Un photographe met la Rue d’Algérie sur la carte de France

Jim Frade dit « Jim La Souille » est un photographe lyonnais qui s’inspire de son quotidien dans les pentes de Croix-Rousse. Il réalise des portraits, en pleine rue, dans l’intimité de son modèle, comme des expositions au cœur des quartiers de sa ville. Sa passion pour Lyon, il la cultive avec des expositions comme « Rue d’Algérie » ou « 6ne L9ve ». L’unique objectif ? Rendre chacun fier de son histoire personnelle.

Jim est lyonnais et fier de l’être. Bien que son inspiration se trouve entre Rhône et Saône, le photographe de 38 ans ne vit à Lyon que depuis une quinzaine d’années. Originaire de Besançon, il vient tenter l’aventure à Lyon et trouve rapidement un travail dans le commerce. Entre JD Sports et Adidas, il trouve des jobs pour « remplir le frigo », à côté de sa vraie passion qu’il cultive chez lui, sur son ordinateur : Playmogang. « C’est un projet dans le graphisme où je reprends des personnages, des artistes ou des personnalités de ce monde, et je les dessine en Playmobil. C’est mon premier gros travail ».

Quelques réalisations du projet PLAYMOGANG, réalisé par Jim La Souille. Crédit : Jim La Souille

Ses premiers rapports à la photographie

Ce projet, aujourd’hui en pause par manque de temps, est pour Jim Frade avec le recul, un moment de bascule dans sa carrière. « Ça m’a permis de faire quelque chose à côté de mon travail. J’ai vraiment commencé à faire ce que j’aimais ». S’il n’a jamais fait d’étude ou d’école dans la photographie, c’est que sa démarche est naturelle et passionnée. Maladroit avec la course aux likes sur Instagram, mal à l’aise avec la création d’un portfolio pour démarcher d’éventuelles galerie d’Art ou encore les standards d’écoles de marketing, Jim souhaite avant tout vivre de ce qu’il aime : la photo. Une passion arrivée très tôt dans sa vie : « Mon premier appareil quand j’étais gosse, c’était un argentique que ma mère m’avait donné. J’ai commencé beaucoup plus tard à shooter avec un appareil numérique ». Pour se former il passe par « la débrouille, la galère » et quelques cours sur YouTube comme « les masterclass de Joel Meyerowitz, un street-photographe américain légendaire. Il m’inspire beaucoup dans son rapport humain dans le comportement de photographe ».
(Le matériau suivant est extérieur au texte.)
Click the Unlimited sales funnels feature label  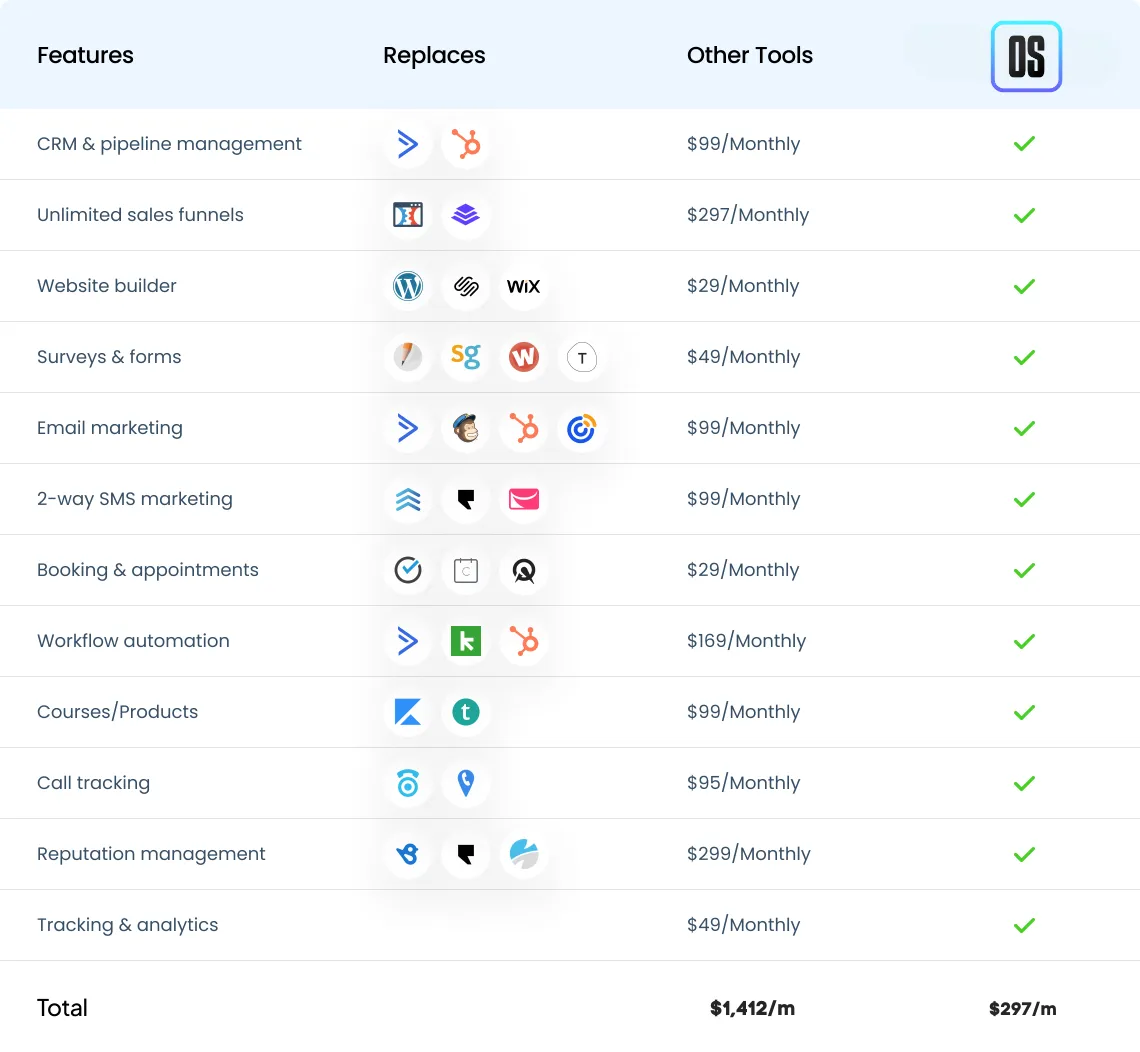pos(140,215)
C’est par le portrait qu’il est rentré dans le monde de la photographie. Un exercice qu’il réalise désormais quasiment quotidiennement. Après quelques temps à créer son projet Playmogang, Jim Frade décide de sortir de sa zone de confort et de voir un peu le monde. Il commencera par Paris puis prendra la direction de Londres. Une aventure qui lui permettra d’ouvrir les yeux sur lui-même et sur ce qu’il veut faire de sa vie : de la photo. « C’est cliché de dire ça, mais le voyage t’ouvre l’esprit. Cette expérience m’a énormément apporté. Par la suite, j’ai énormément voyagé, ça m’a ouvert sur les personnalités, les origines sociales, l’humilité. Tu vois beaucoup de choses appréciables comme d’autres qui sont dures et tu remets en question ton mode de vie, ton schéma de pensée ».

Au retour de son périple londonien, il revient dans le monde du textile pour créer son propre projet : Rue d’Algérie.
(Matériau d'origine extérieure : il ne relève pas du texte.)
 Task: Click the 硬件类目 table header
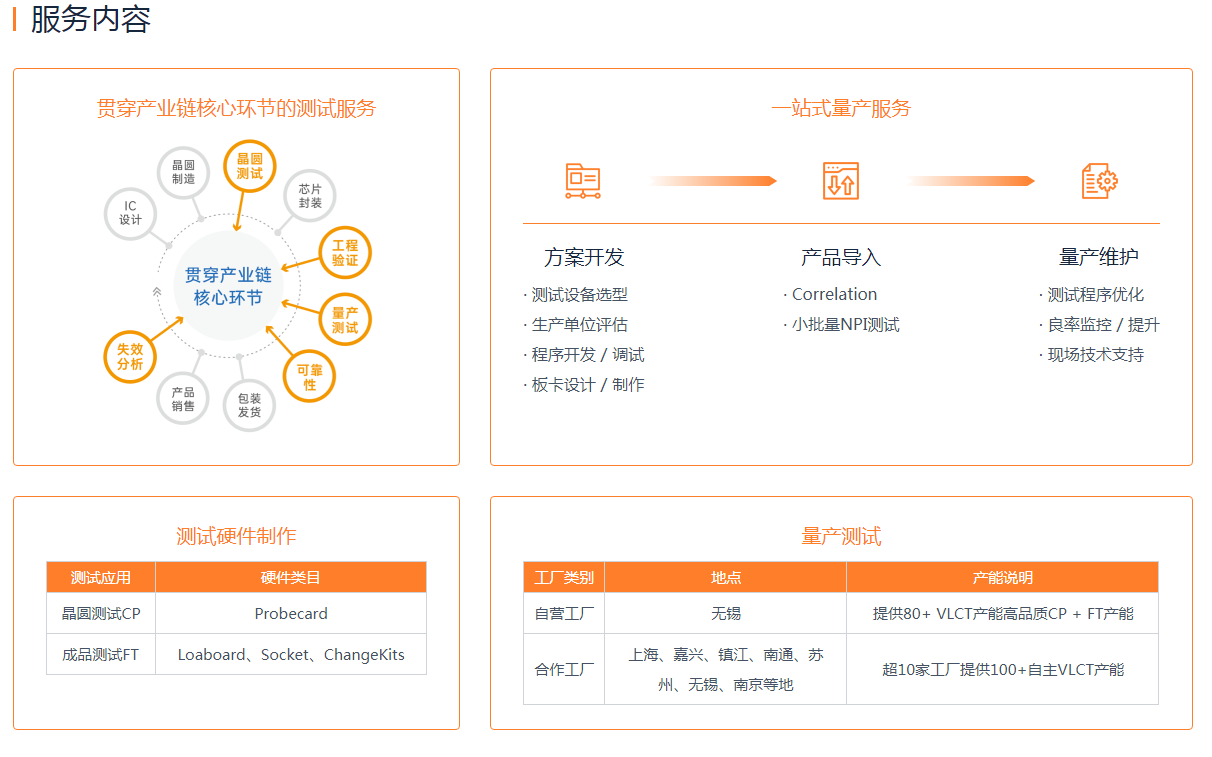click(x=290, y=577)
Photo de Jim dans son quartier des pentes de la Croix-Rousse. La rue Leynaud est remplacée par « Rue d’Algérie ». Crédits : Tristan

Rue d’Algérie : l’entrée dans le grand bain

Photo prise par Jim La Souille pour son projet de portraits via « Rue d’Algérie ». Crédits : Jim La Souille.

Tout part de son expérience dans un magasin situé dans le quartier d’Hôtel-de-Ville, plus précisément la rue d’Algérie. A force de créer du contenu de qualité et de diversifier son travail : photos, affiches, stickers… Jim La Souille décide de créer un textile affichant fièrement le lieu où tout a commencé pour lui dans ce milieu. La première collection « Rue d’Algérie » est une grande réussite. Avec sa seconde marque « la Souillonnerie », il travaille notamment avec Djibril Cissé dès la première collection. La demande est tellement forte que le photographe perd un peu pied et veut se recentrer sur l’attrait visuel : « On pensait avoir nos relais, mais en réalité, c’était plus dur que ça. Il fallait tous les jours se renouveler, sans réseau ni appui, c’était dur ».
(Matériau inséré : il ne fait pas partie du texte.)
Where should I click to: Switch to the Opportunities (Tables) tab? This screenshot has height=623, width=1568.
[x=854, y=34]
Pour lui, le textile n’a pas d’autre objectif que le financement de projets plus gros : « Le textile (pulls, t-shirts, casquettes…) me permet de pouvoir faire des soirées, des expositions. Le textile finance tout. Les photos et les portraits étaient gratuits au début. Maintenant je les fais à 20 euros ».

Titulaire de la marque, il développe donc par la suite le projet Rue d’Algérie, qui devient rapidement un élément central de la culture des pentes de la Croix-Rousse.

Fier de représenter Lyon, Jim Frade se lance dans le portrait un peu par hasard, en photographiant un ami avec le signe 69 [NDLR : signe de mains représentant Lyon]. Il la poste sur son Instagram et l’engouement devient tel, que chacun veut son portrait. Le photographe accepte et décide d’agrémenter sa collection jour après jour, acceptant de plus en plus de demandes. Pour lui, cette expérience reste avant tout un moment humain : « Tous les gens qui ont participé au projet, je les ai rencontrés en vrai, on a eu l’occasion d’échanger, on a vécu un moment de vie. J’ai participé à des shootings avec des modèles photos où les shootings étaient sympas, les photos rendaient bien, mais je n’ai jamais eu de vrai feeling avec la personne. Tandis que pour les portraits de Rue d’Algérie, tout est très humain, les gens sont cools. L’expérience du portrait est une vraie relation. J’ai une démarche saine, je veux que les gens soient contents de leurs portraits et qu’ils choisissent de le poster ou non. Je n’oblige personne à le faire. Tout le monde connait le fond de ma démarche, on crée une vraie communauté. Je ne vais jamais chercher un « influenceur » pour faire du clic ».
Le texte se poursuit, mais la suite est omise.